Una “fenomenologia”, quella di Sgambati, che all’inizio lascia un po’ perplessi visto che parrebbe corteggiare l’idea che il sesso della rete (la sua estrema fruibilità) sia stata una “rivoluzione” (lo fa ironicamente, va bene: ma non sarà un modo un po’ facile quello dell’ironia di dire e non dire? di uscirne sempre incolumi, non responsabili di fronte a ciò che sosteniamo?). Non convince il credito eccessivo concesso a una presunta “libertà” ignara del fatto che la generazione prima della sua – di Sgambati - non faticava a strappare paginette (a colori eh) dai giornali giusti, sparpagliare le foto porno per terra, dargli un po’ di movimento e andarsene con dio – credo si tratti di un’enfasi (tardo)giovanile che aspetta soltanto di fare il suo tempo. 
Difatti accade quasi in diretta, sotto gli occhi del lettore, se, attraversato il centro nevralgico del libretto (un’“analisi filologica e post-strutturalista del video pornoamatoriale di Belén Rodriguez”), Sgambati pensa bene di doversi rivolgere a uno psicoterapeuta, preoccupato che la sua (la nostra) sia ormai una condizione insana: una dipendenza, non so quanto diversa dalla più generale rinuncia a una vita “vera”, in favore del mondo “altro” della rete. 

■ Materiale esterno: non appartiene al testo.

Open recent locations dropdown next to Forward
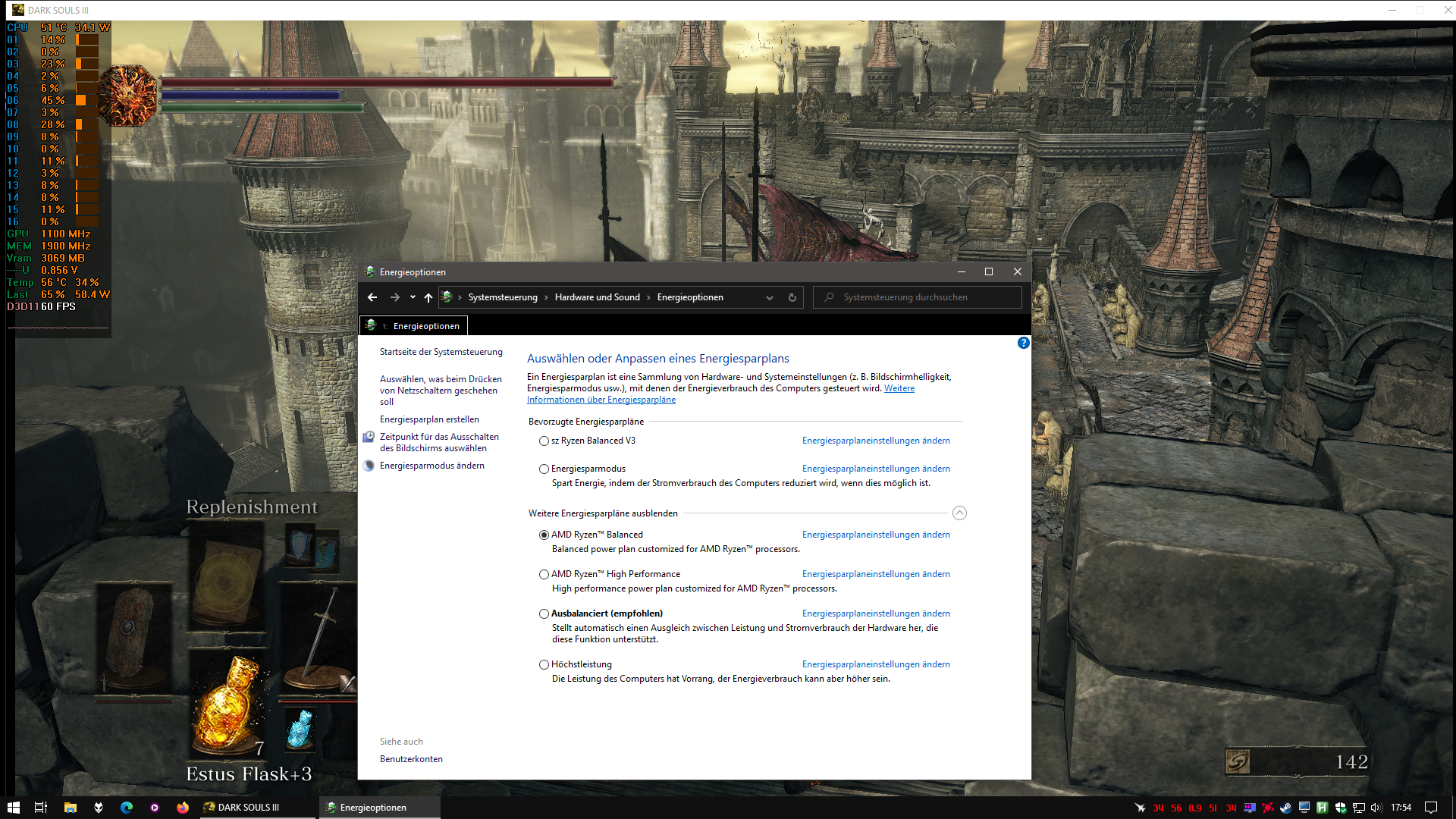 tap(413, 297)
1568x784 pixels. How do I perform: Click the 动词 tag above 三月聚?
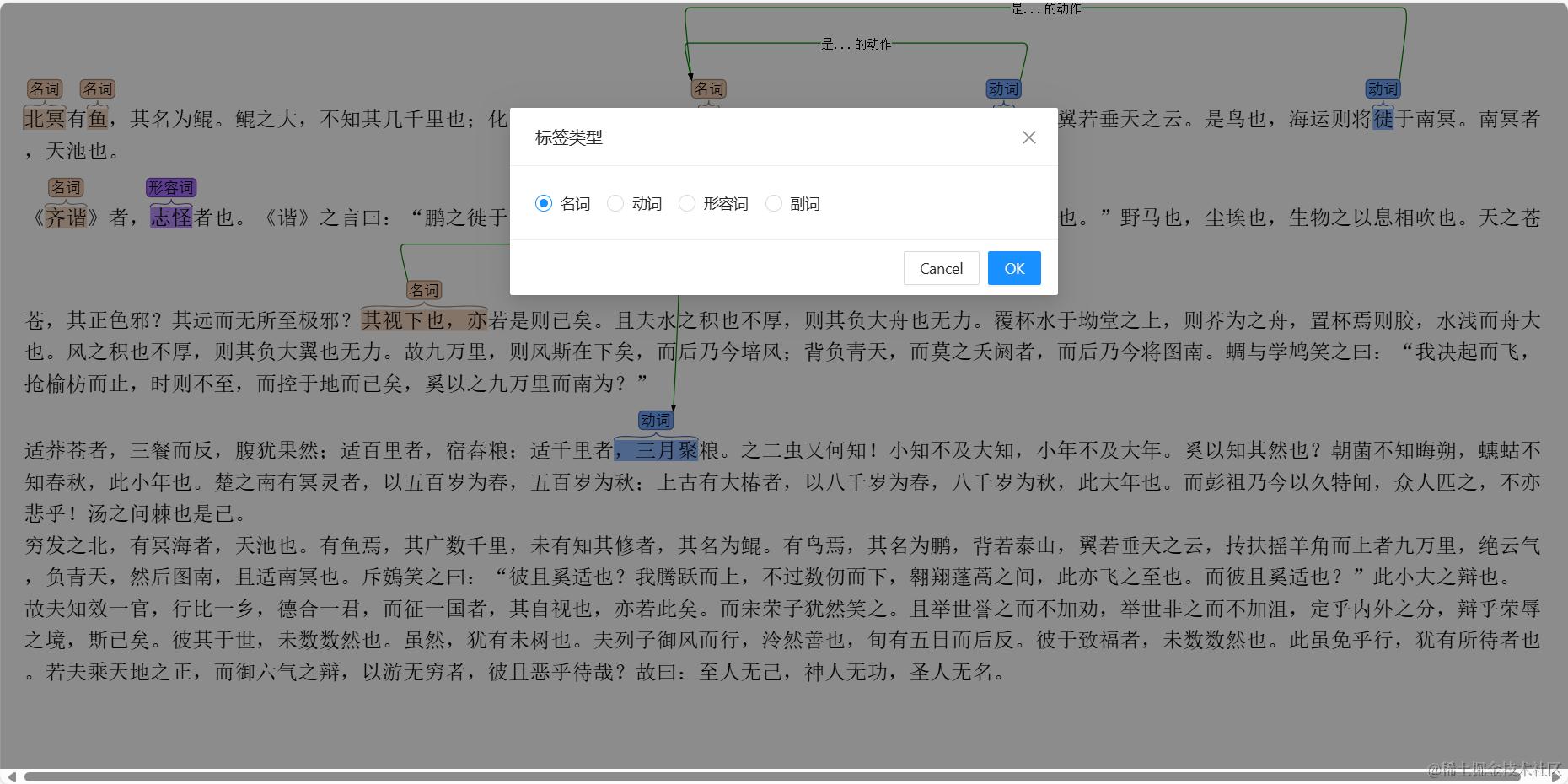(657, 420)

Più che all’Eco della paradigmatica analisi di Mike Buongiorno, riferimento che di tutta prima parrebbe obbligato, Sgambati pare guardare ai Diari minimi (e l’eco di comici migliori di Eco risuonano diffusi nel testo). Perché più che il valore veritativo di una fenomenologia che si voglia “seria” – una fenomenologia radicata su un terreno filosofico - Sgambati enfatizza comicamente l’emozione della visione (la fica dell’argentina spalancata davanti ai suoi occhi) utilizzando insieme le figure dell’iperbole e dell’enumerazione; se la prima reazione è l’erezione e la seconda l’euforia, poi il narratore spicca un volo che lo allontana dall’oggetto e lo lancia sul palcoscenico di una performance attoriale: “mi sono messo a pensare a Gesù Cristo, ecco, alla giustizia divina, a Togliatti, Pasolini, Omero, alla strage di Bologna, agli amici morti, agli amori che mi hanno distrutto la vita, ai fallimenti, alle ingiustizie. Mi sono messo a pensare alle cose enormi e a quelle infinitesimali, mi sono messo a pensare perfino all’Africa, all’affitto, al Terzo Mondo, a quei poveri bambini con i ventri gonfi come le pance delle asine gravide” etc (non è finito).

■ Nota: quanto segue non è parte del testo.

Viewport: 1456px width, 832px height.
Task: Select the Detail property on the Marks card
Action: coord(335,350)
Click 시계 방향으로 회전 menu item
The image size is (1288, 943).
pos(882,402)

Il che, se aumenta il divertimento di qualche lettore, rende meno stringente l’indagine sul “fenomeno” porno in rete (peraltro, il clamore per il video di una donna che potrebbe anche essere la più desiderata del mondo non tiene conto che quel video è la cosa meno eccitante di tutta la storia del porno). Nel che non v’è alcun male, va da sé. Lo diciamo per chiarire meglio al lettore che tipo di testo abbiamo davanti; ma anche per segnalare quello che è un po’ il limite di un autore non privo di talento: il desiderio di far ridere a tutti i costi. Con due conseguenze, a mio avviso. La prima è che se Sgambati è capace di una scrittura brillante, crepitante, arguta, l’ansia di far ridere, di portare palla e dribblare anche le bandierine, gliela fa perdere banalmente. Per un sommario regesto: l’aggettivo “kafkiane” lo si vorrebbe abolito dalla comunicazione colta; oppure le facce trasformate in “raccapriccianti urli di Munch”, o ancora “l’esistenza di dio” provata dal video di Belen: suonano un po’ troppo da liceale che “sa” ma dimentica che “sanno”, già, anche gli altri.

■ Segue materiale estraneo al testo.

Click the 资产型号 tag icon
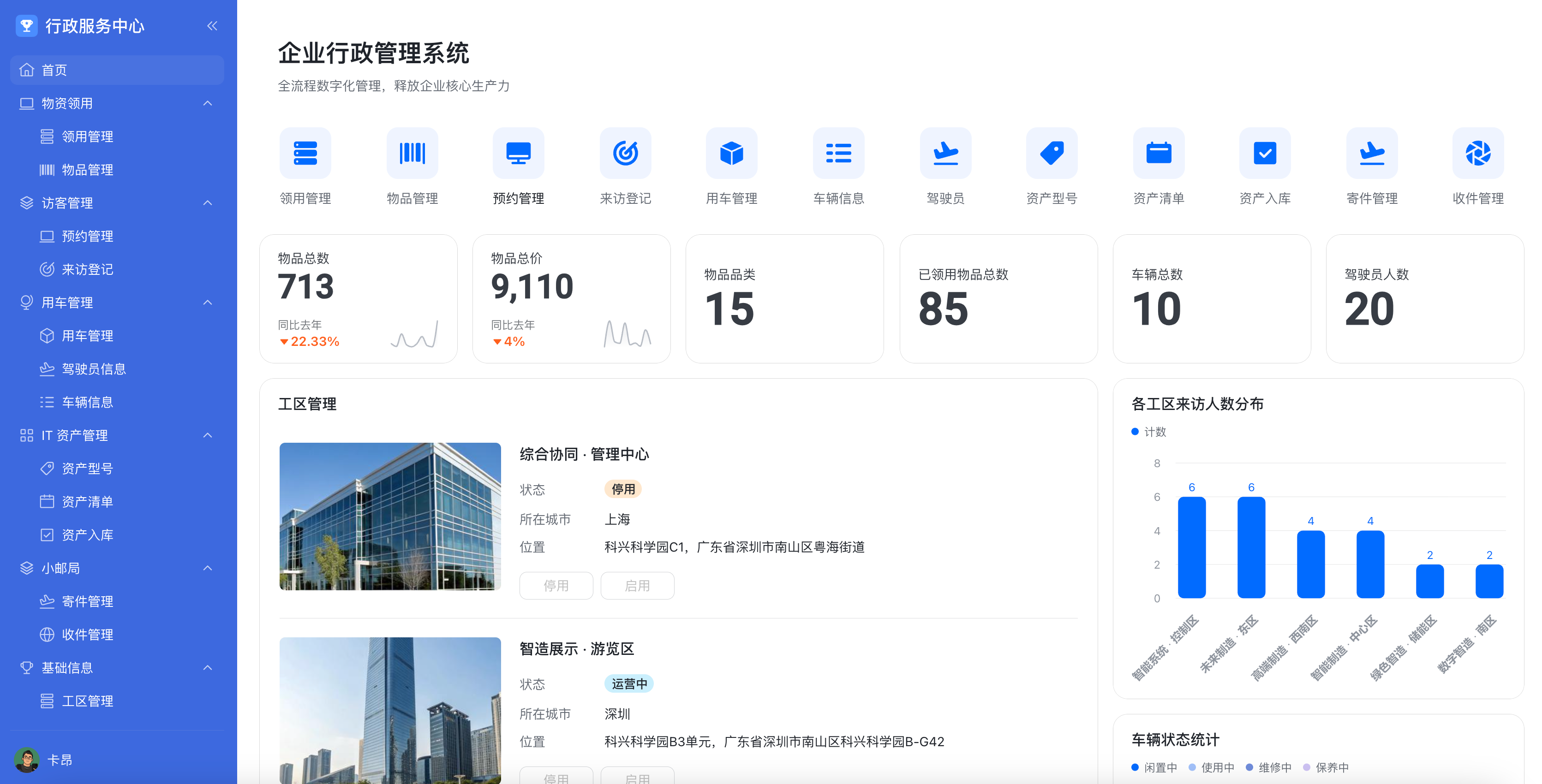The height and width of the screenshot is (784, 1542). pos(1052,153)
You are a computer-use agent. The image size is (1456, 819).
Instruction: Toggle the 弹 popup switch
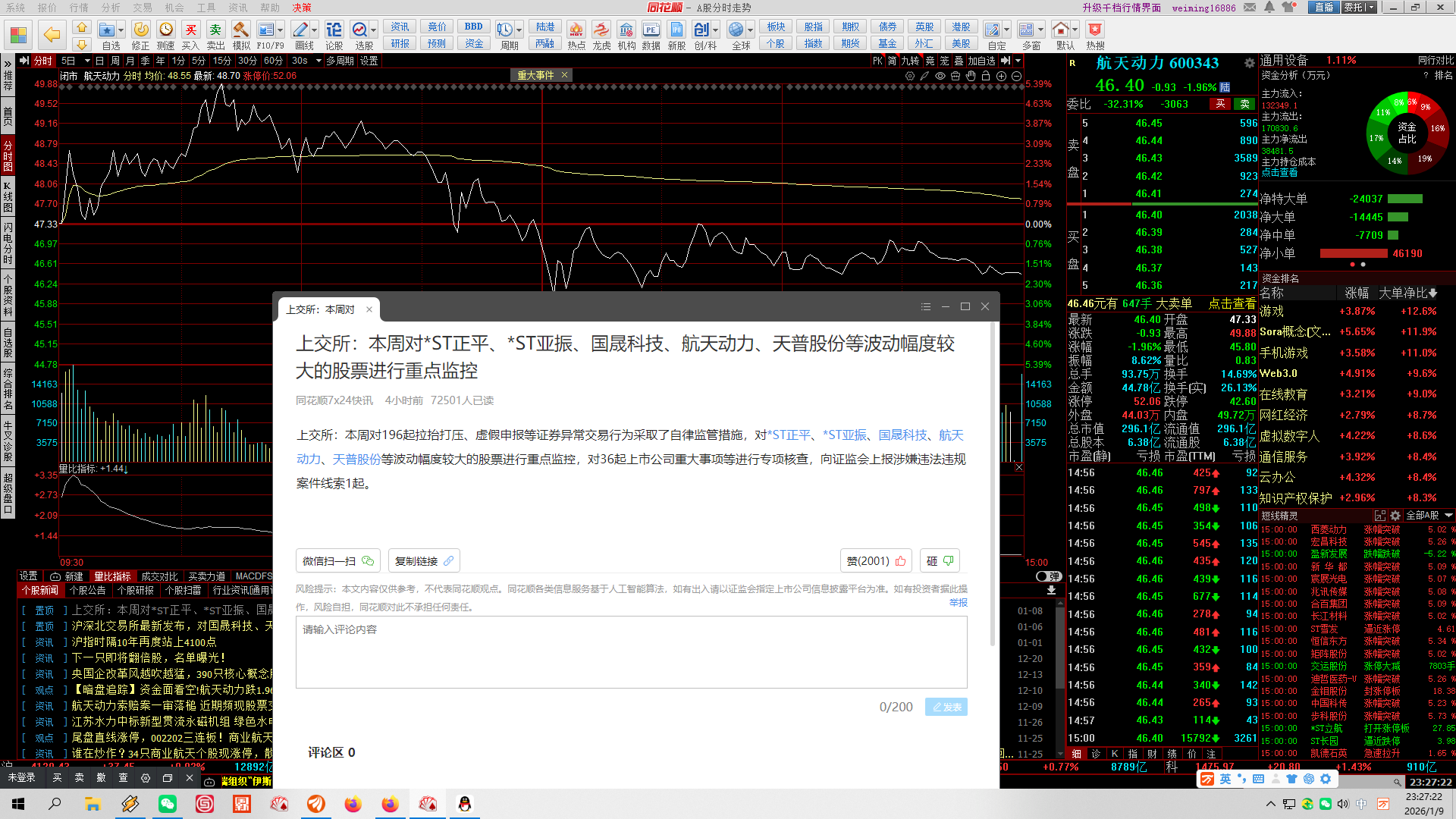tap(1048, 576)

Vero è che la scrittura da performer di molte di queste pagine ben si adatta all’andazzo di questi ultimi anni in cui molti scrittori passano più tempo a leggere per locali che a scrivere. Succede soprattutto nella piccola editoria, che tenta di sopperire alla scarsezza di mezzi e agli ovvi problemi di visibilità. La scrittura si mette in scena, lo scrittore si fa attore, non sempre a proposito (il più delle volte le letture pubbliche sono noiose assai). Ecco, la “fenomenologia” di Sgambati invece la vedrei bene recitata su un palcoscenico – ma è solo un mio parere. L’altra conseguenza del voler far ridere a tutti i costi, è che l’autore afferra dove può. Sgambati conosce le migliori battute di Woody Allen a memoria e diverse ne usa qua sopra, un po’ mascherandole nel testo. Ora, sulle Postille al Nome della rosa,  per tornare a Eco, Sgambati avrebbe potuto leggere che “i debiti si pagano”. Nella pagina finale su “fonti e ispirazioni” (che sono anche un modo per ringraziare chi ci ha insegnato il mestiere) il nome di W.A. brilla per la sua assenza.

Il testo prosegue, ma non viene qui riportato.